Task directions - Could you copy exactly the lines from the one containing "Where should I" through the last line of the records, leaving out every picture?

══ Task data ══

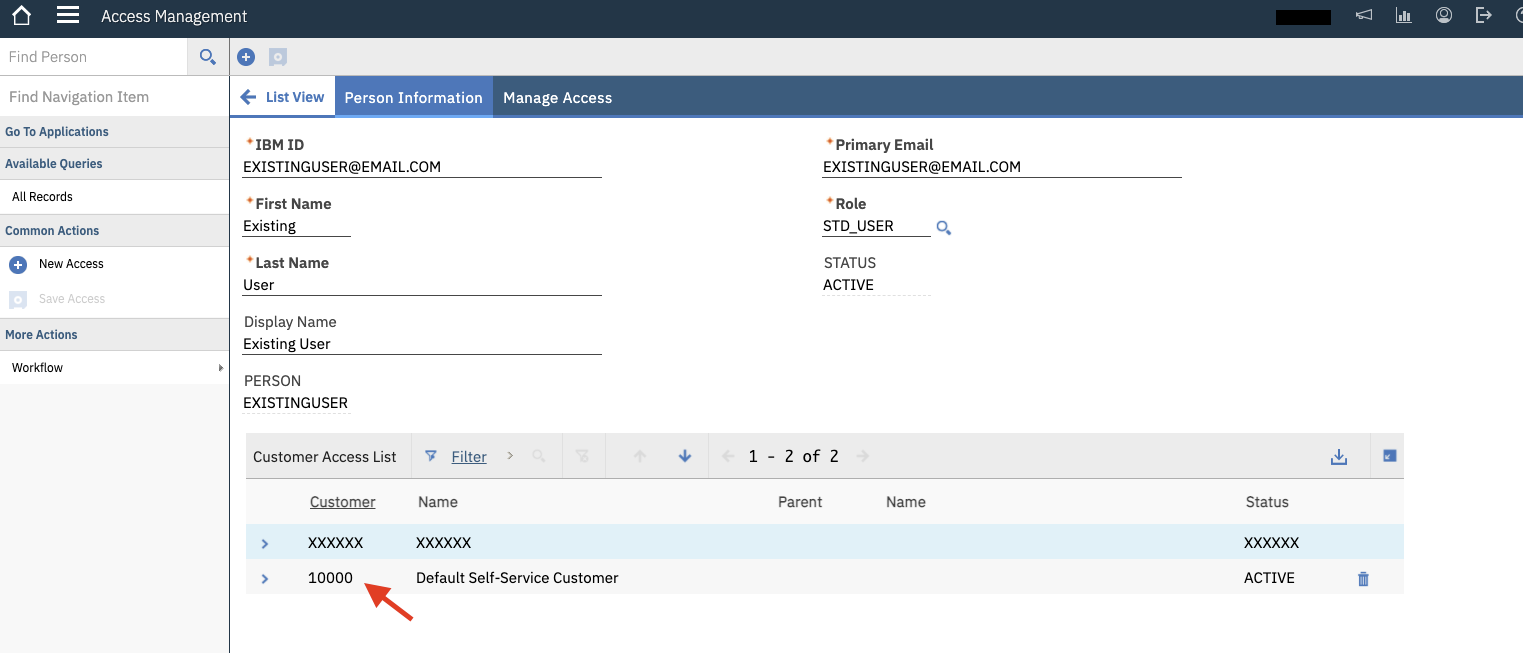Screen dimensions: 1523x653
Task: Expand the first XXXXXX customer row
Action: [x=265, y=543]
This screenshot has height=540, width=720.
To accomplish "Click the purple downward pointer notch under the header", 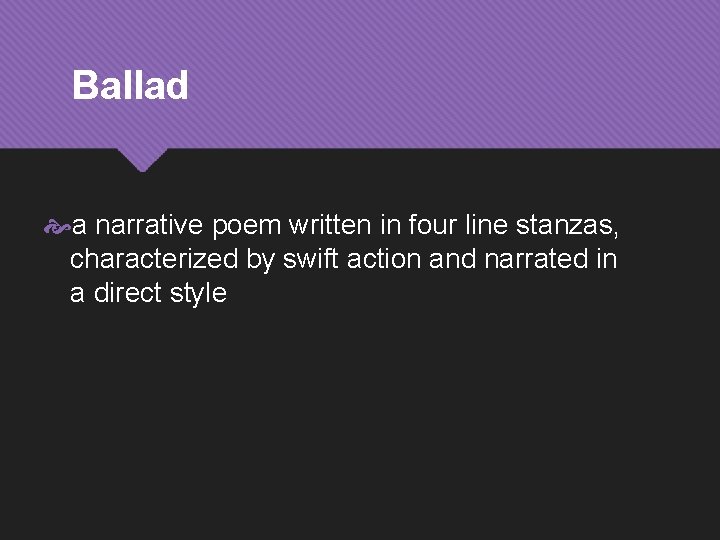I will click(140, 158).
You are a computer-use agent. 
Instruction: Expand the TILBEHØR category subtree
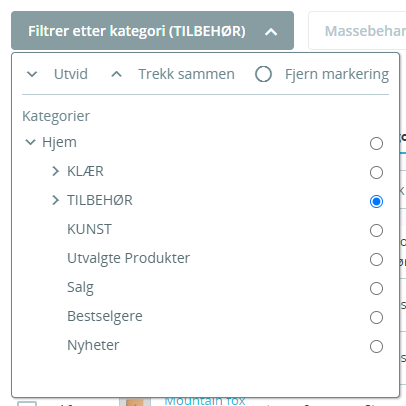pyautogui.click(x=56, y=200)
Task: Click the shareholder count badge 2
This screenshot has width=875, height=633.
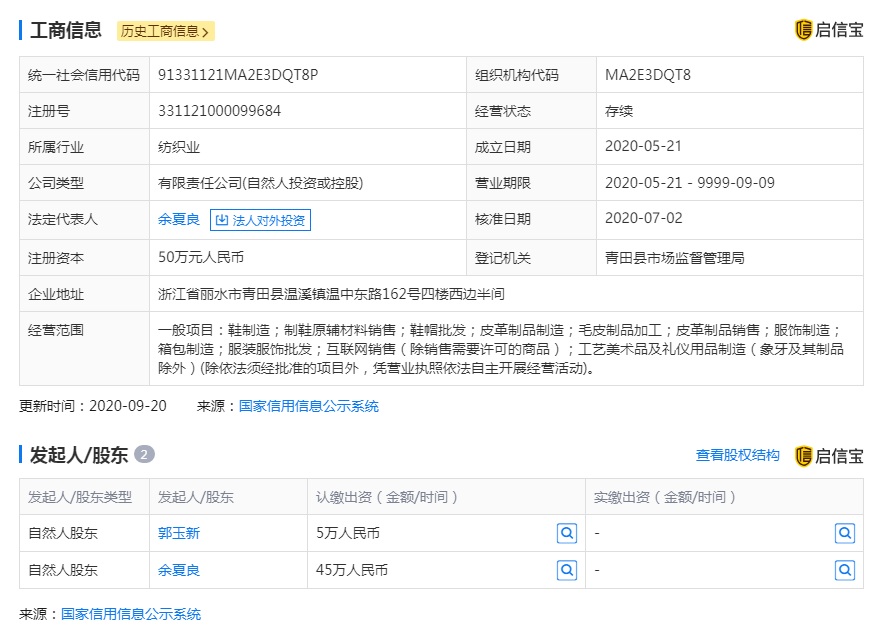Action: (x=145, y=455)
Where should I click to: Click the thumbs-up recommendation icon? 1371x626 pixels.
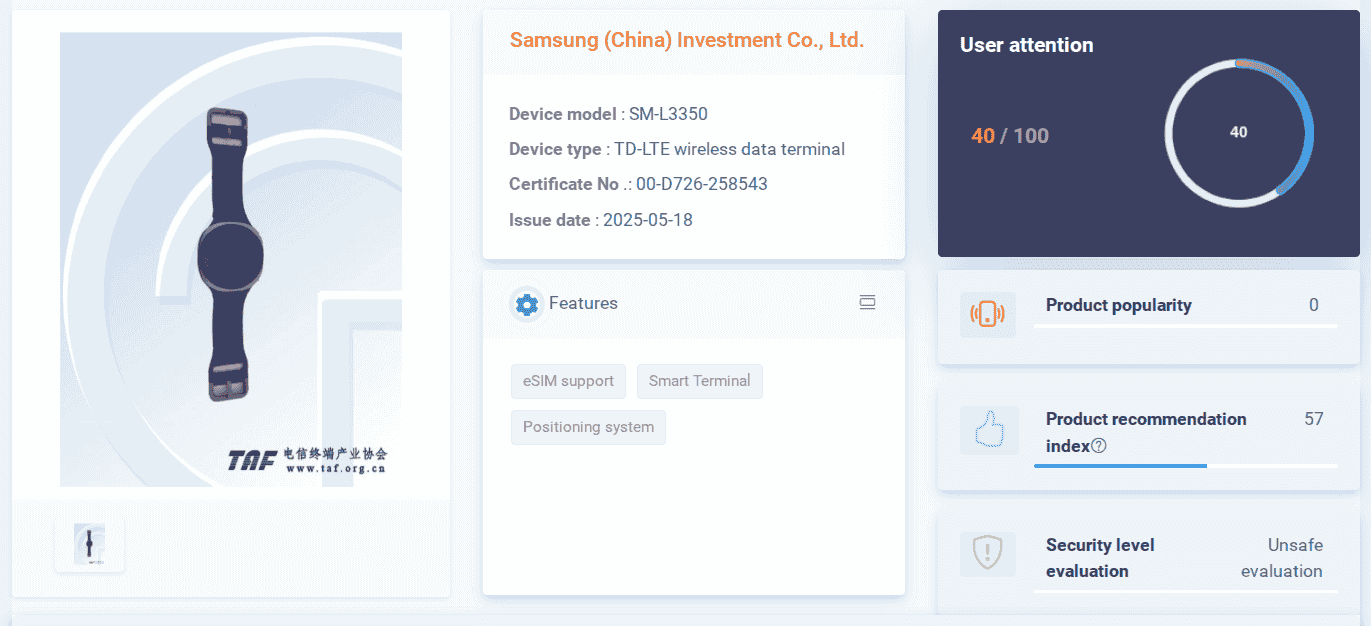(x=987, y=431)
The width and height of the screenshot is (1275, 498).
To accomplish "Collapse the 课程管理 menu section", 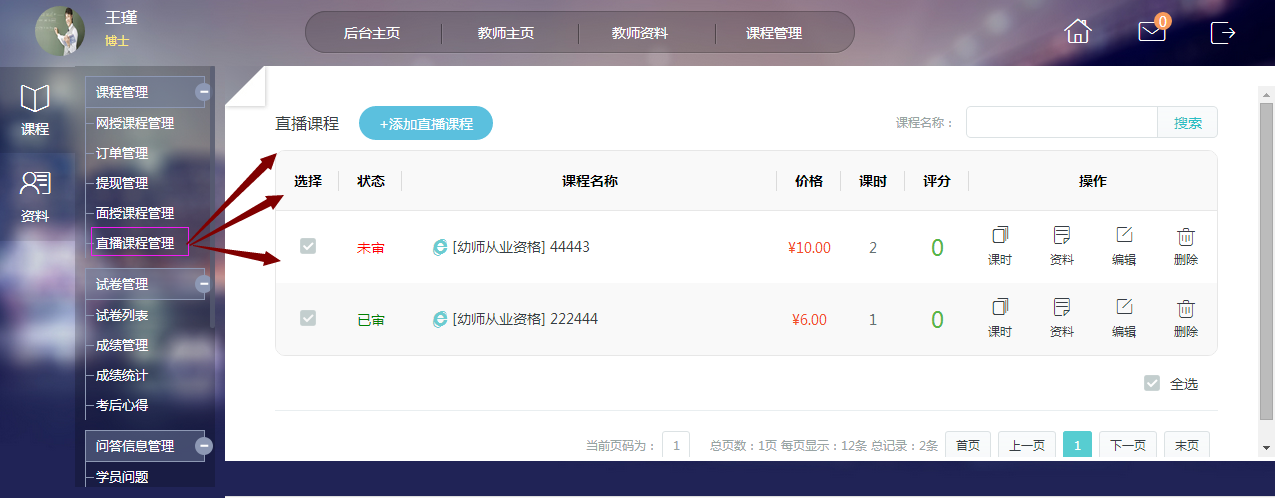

═══

Reply to the task -
Where should I click to: Click the thumbs-up recommendation icon? 1371x626 pixels.
(x=987, y=431)
The width and height of the screenshot is (1275, 498).
To accomplish "Collapse the 课程管理 menu section", 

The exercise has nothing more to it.